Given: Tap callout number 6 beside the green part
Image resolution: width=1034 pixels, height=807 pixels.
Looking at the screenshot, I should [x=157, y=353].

□ □ □

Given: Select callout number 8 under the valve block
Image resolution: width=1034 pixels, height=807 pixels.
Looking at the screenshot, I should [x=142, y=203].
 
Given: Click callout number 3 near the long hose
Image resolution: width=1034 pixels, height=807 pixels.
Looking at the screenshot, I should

□ □ □

▸ **Requirement**:
Rewrite the lines from the one with "Given: Tap callout" up to and including the one with "Looking at the screenshot, I should [x=157, y=353]." as a numbered list, leaving out any blank lines.

▸ **Exercise output**:
1. Given: Tap callout number 6 beside the green part
2. Image resolution: width=1034 pixels, height=807 pixels.
3. Looking at the screenshot, I should [x=157, y=353].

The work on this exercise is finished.